When I was doing my Masters...one of the Profs used to quote..."There are lies, damned lies and Statistics"...I don't know how this sentence came into being..but someone in Planning Commission is trying to use all tools at hand to prove it true.

from:  Harsh
Posted on: Jul 30, 2013 at 05:23 IST

Screwing up statistics with political intensions cannot be pardoned. Let us use the universal standard to measure poverty. The same problem is there for passing grades in schools, college admissions and granting degrees, by lowering the standards. Statistically the government may be correct, but morally the government is wrong to claim improvement in poverty and education using the doctored statistics.
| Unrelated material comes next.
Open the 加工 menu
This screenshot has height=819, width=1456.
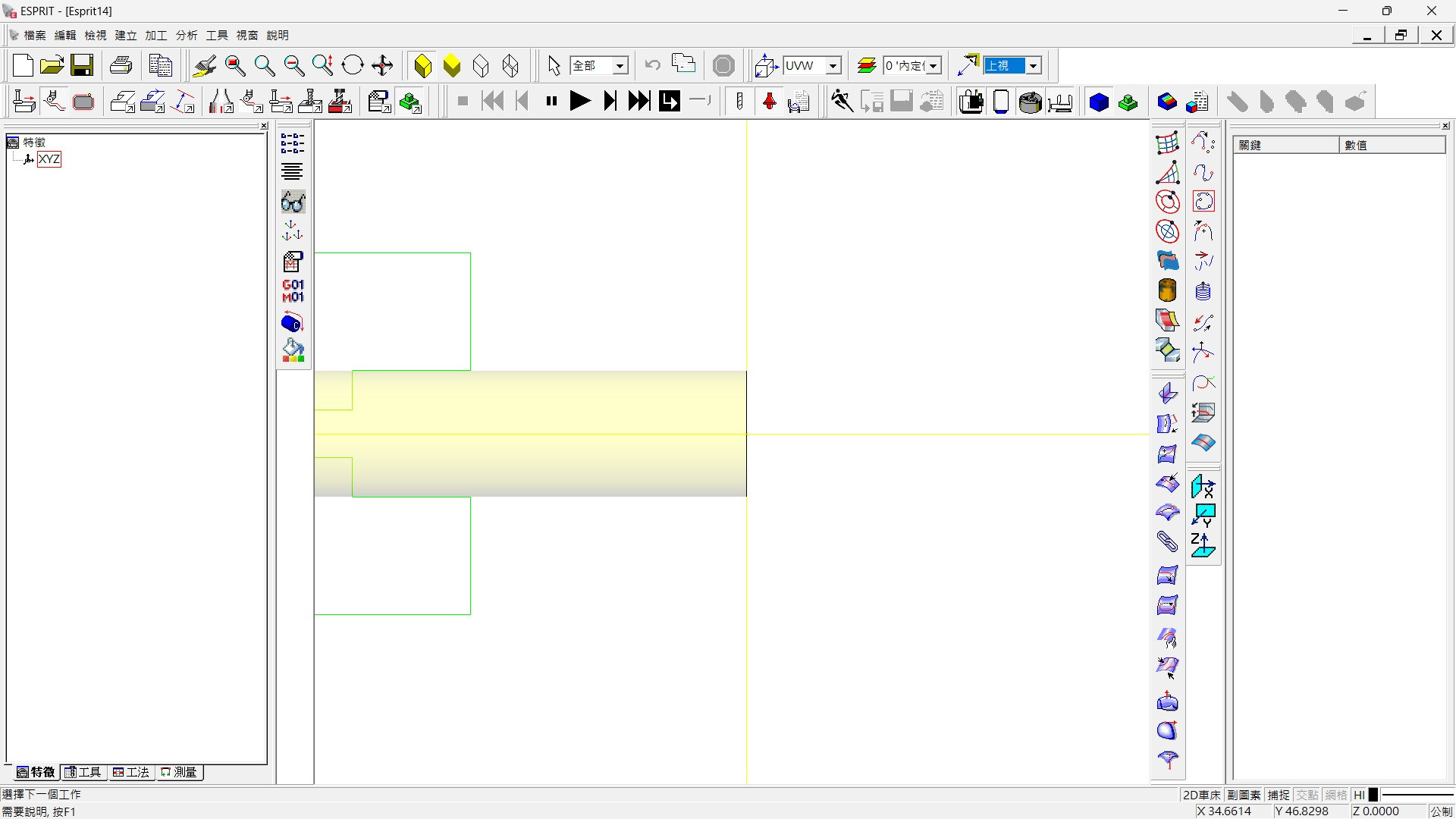156,35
There is improvement in the middle class income but the poverty of the poor goes unabated.

from:  Davis K. Thanjan
Posted on: Jul 30, 2013 at 04:02 IST

The title of the article is very apt. People around the world would love
to hear good stats coming out of the books of the economists but keeping
the public in the wrong light is very irresponsible to say the least. At
this point of times, we badly feel the reason to have a leader who is
ready to face the truth

from:  Abhinay
Posted on: Jul 30, 2013 at 00:59 IST

The Planning claim of poverty decline in India is spurious. In reality, under the regime jobless growth and high food price inflation, poverty has been actually rising. Analysis of cross-country data on the level of living indicates that the average Indian is among the poorest of the world. Poverty is all too real and one hardly needs any statistics to show that the dimensions of poverty are staggering. Poverty abounds both in rural and urban areas, although its nature and extent varies between rural and urban areas. In the rural areas the peasant cultivators with very small holdings, the landless labourers and the rural artisans are the worst categories, whereas in the urban areas the poor are the unemployed and underemployed in what has come to be termed as unorganised/informal sector. There is a heavy concentration of informal jobs, which provide scope for the economic exploitation of the poor. In most of the metropolitan cities, migrant workers are predominant among the poor.